La cour passe alors à l’examen de l’article 2 de l’arrêté royal du 12 juin 1970 relatif à la réparation, en faveur des membres du personnel des organismes d’intérêt public, des personnes morales de droit public et des entreprises publiques autonomes des dommages résultant des accidents du travail ou des accidents survenus sur le chemin du travail. Elle met en exergue que son champ d’application est restreint, étant qu’il ne couvre pas le personnel engagé par contrat de travail de certaines entreprises publiques autonomes, étant Belgacom, Belgocontrol et Bpost (article 2, I, 5°).

Elle renvoie sur la question à la doctrine de J. DE WILDE D’ESTMAEL (J. DE WILDE D’ESTMAEL, « Le champ d’application des accidents du travail dans le secteur public », Les accidents du travail dans le secteur public, 2015, Anthémis, p. 40), qui a mentionné la situation de ces entreprises publiques autonomes (ainsi que de BIAC), le personnel engagé par contrat de travail par celles-ci restant soumis à la loi du 10 avril 1971. Elle rappelle également le Guide social permanent (G.S.P. – Tome IV – Droit de la sécurité sociale : commentaire, Partie I – Livre II, Titre II, Chapitre 1er : Le champ d’application personnel : entreprises et travailleurs assujettis, Section 4. Exclusions, p. 144), où a été souligné le caractère résiduaire de la loi du 10 avril 1971 : chaque fois que manque le fondement juridique nécessaire au rattachement d’un organisme public à la loi du 3 juillet 1967, la loi du 10 avril 1971, en principe destinée au secteur privé, sera d’application.

Il en découle que l’action ne pouvait être dirigée contre l’employeur mais, comme il est de règle dans le secteur privé, contre l’assureur-loi.

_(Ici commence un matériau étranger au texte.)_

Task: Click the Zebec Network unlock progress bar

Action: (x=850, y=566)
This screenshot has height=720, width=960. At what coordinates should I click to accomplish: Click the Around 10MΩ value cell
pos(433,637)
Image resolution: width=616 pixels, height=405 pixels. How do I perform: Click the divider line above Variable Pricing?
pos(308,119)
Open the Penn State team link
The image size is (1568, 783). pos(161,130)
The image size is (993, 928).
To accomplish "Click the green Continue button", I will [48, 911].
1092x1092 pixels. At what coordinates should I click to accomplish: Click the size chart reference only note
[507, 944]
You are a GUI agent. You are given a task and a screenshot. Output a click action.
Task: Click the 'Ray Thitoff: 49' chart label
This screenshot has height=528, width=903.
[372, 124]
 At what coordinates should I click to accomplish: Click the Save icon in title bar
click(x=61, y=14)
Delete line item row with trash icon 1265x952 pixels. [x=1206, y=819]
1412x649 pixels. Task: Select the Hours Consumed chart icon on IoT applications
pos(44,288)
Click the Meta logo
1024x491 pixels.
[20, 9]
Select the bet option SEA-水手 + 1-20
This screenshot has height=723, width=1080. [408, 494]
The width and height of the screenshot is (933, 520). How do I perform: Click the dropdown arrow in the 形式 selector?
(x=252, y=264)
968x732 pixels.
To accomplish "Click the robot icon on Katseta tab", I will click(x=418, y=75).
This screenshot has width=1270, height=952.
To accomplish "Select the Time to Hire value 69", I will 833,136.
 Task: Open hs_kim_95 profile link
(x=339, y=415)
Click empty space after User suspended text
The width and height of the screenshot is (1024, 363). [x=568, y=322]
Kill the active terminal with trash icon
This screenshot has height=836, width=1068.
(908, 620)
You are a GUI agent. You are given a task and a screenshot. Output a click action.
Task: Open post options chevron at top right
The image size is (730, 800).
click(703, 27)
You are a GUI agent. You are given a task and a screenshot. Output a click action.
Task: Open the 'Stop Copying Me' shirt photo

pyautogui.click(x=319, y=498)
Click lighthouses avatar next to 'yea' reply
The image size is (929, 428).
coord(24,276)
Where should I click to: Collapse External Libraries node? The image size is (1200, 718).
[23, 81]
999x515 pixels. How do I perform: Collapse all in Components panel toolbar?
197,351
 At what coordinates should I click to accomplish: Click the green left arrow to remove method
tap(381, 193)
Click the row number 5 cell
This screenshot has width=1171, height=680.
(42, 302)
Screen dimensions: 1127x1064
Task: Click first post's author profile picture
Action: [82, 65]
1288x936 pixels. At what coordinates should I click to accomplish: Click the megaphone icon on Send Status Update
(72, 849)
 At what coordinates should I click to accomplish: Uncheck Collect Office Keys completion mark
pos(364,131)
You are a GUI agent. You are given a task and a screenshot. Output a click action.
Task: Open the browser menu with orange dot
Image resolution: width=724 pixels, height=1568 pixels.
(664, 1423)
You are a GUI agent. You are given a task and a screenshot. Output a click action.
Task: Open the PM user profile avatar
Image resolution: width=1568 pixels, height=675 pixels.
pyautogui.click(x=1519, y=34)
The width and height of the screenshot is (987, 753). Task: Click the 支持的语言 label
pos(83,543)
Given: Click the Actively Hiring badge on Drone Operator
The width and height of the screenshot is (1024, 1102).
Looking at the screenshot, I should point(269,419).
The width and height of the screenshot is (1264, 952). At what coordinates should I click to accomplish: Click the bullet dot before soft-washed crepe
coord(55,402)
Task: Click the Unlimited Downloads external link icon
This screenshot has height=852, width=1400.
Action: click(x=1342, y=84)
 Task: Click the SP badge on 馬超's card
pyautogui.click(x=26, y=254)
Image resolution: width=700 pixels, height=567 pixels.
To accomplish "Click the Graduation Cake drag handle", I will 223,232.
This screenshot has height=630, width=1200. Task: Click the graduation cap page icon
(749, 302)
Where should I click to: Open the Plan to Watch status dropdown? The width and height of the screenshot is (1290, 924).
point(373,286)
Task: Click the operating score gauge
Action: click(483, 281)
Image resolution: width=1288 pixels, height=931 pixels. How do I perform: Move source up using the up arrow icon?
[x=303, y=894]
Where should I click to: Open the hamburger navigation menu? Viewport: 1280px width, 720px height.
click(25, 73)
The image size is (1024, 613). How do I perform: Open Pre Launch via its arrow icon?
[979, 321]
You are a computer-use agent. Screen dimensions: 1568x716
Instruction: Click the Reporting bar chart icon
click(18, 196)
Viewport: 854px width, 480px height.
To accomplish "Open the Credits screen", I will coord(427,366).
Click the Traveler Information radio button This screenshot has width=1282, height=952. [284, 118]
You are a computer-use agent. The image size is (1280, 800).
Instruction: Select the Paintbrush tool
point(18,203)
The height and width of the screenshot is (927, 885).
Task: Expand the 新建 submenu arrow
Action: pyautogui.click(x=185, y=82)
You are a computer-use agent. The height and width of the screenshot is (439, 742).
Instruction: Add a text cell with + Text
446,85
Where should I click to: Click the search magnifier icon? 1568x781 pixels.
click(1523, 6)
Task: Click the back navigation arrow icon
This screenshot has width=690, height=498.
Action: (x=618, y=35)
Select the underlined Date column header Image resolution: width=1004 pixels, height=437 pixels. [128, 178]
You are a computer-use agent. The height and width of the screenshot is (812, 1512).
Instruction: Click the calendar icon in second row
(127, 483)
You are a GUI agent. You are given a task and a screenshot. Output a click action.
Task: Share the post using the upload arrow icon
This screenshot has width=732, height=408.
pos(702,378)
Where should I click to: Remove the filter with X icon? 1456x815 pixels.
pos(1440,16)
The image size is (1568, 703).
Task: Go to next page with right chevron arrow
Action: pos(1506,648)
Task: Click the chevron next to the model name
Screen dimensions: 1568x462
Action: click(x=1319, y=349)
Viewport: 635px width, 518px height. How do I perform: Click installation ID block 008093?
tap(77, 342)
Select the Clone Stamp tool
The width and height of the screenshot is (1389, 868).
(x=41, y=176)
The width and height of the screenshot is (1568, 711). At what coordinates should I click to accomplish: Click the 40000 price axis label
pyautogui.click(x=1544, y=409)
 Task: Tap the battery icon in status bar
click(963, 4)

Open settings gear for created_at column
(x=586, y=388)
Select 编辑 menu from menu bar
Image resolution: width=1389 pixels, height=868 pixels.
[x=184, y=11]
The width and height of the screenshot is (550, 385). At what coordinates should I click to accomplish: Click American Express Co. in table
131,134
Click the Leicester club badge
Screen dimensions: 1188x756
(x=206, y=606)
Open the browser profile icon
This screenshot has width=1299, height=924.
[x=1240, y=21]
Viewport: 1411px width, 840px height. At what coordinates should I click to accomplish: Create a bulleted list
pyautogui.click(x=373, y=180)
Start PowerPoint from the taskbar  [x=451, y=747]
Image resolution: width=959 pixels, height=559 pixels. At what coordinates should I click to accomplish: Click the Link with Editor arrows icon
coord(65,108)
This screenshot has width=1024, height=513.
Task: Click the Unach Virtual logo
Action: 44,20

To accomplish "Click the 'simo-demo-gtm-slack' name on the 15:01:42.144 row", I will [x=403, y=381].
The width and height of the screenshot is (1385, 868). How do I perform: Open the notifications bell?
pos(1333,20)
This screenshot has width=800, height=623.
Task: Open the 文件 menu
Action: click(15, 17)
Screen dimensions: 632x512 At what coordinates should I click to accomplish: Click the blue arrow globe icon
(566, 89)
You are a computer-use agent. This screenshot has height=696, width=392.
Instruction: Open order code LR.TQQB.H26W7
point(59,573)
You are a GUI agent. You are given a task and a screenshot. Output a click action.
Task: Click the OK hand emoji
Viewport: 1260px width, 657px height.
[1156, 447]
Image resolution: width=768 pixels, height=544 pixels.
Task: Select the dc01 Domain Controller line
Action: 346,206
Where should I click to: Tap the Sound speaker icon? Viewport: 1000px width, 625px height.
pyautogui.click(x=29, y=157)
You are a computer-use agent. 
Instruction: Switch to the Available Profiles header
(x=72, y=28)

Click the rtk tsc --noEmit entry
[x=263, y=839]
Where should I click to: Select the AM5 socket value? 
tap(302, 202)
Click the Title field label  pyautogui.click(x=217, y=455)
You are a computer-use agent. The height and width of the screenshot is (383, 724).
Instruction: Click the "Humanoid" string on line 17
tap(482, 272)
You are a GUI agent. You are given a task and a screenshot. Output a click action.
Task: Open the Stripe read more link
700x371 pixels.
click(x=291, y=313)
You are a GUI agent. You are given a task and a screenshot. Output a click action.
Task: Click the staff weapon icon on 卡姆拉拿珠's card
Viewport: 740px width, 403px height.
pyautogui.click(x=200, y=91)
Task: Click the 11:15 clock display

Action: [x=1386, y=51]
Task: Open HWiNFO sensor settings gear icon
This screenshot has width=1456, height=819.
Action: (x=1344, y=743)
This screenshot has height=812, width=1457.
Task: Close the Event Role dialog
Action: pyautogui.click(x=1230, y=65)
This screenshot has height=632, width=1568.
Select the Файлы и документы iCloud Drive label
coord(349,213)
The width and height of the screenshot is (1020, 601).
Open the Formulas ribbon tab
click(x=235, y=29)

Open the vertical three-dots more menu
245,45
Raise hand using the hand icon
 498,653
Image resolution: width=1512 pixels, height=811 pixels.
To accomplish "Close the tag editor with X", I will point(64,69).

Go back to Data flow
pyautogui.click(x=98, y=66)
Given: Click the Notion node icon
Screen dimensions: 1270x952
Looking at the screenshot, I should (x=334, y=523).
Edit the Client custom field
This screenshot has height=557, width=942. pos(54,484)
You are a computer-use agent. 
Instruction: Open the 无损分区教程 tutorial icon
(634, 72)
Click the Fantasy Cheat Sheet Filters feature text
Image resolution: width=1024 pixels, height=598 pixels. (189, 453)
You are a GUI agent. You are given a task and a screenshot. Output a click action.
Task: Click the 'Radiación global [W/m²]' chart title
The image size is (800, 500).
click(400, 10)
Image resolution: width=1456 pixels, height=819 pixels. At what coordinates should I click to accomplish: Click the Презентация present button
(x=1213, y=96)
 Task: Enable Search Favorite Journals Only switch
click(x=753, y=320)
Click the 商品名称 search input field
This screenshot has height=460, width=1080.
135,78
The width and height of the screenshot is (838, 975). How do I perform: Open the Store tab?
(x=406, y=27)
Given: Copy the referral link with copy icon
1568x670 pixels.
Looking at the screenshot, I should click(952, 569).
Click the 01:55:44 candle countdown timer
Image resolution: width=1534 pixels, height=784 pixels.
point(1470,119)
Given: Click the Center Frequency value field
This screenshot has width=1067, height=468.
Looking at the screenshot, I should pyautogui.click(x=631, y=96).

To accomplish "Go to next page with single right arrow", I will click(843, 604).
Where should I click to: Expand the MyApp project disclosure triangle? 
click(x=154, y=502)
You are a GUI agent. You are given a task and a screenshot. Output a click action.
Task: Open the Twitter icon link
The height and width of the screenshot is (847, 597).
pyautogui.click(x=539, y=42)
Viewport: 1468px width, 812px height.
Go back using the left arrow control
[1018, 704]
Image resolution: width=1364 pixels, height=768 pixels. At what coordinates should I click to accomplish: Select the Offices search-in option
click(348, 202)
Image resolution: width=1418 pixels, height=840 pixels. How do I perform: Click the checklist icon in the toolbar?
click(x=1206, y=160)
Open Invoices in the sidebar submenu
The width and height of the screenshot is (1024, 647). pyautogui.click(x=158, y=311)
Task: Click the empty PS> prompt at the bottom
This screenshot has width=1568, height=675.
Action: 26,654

Le jugement est dès lors réformé.

Un dernier point est consacré à la question des dépens. L’article 68 de la loi du 10 avril 1971 met les dépens de toutes les actions fondées sur la loi à charge de l’entreprise d’assurances, sauf si la demande est téméraire et vexatoire. Constatant que l’employeur (seul à la cause) n’est pas « l’entreprise d’assurances » visée dans cette disposition et que l’entreprise d’assurances n’est pas partie à la cause, la cour conclut que la disposition ne peut s’appliquer et qu’il faut revenir à la règle générale de l’article 1017, alinéa 1er, du Code judiciaire, étant que les dépens sont à charge de la partie qui succombe, en l’occurrence le travailleur.

Intérêt de la décision

La cour fait dans cet arrêt un rappel important quant à la loi applicable pour le personnel de certaines entreprises publiques autonomes. Si, en règle, la loi du 3 juillet 1967 est applicable à l’ensemble du personnel du secteur public, en ce compris le personnel contractuel, tel n’est pas le cas dans un de ses arrêtés royaux d’exécution, relatif au personnel des organismes d’intérêt public, des personnes morales de droit public et des entreprises publiques autonomes, puisque l’article 2 contient une restriction de taille, excluant de son champ d’application les trois entreprises ci-dessus. La question est d’importance, puisqu’elle conditionne la recevabilité de la demande en justice. De la même manière que dans le secteur privé, l’action est irrecevable si elle est introduite contre l’employeur. Cette irrecevabilité sera également constatée pour une action du secteur privé introduite contre l’employeur alors qu’il s’agit, par exception à la règle générale, d’introduire la demande contre l’assureur-loi.

L’on notera enfin que cette action mal dirigée se verra appliquer, sur le plan des dépens, le régime général, la règle dérogatoire de l’article 68 de la loi du 10 avril 1971 ne pouvant être retenue, puisqu’elle vise dans son texte uniquement l’entreprise d’assurances (étant par ailleurs entendu que cette règle s’applique également à FEDRIS).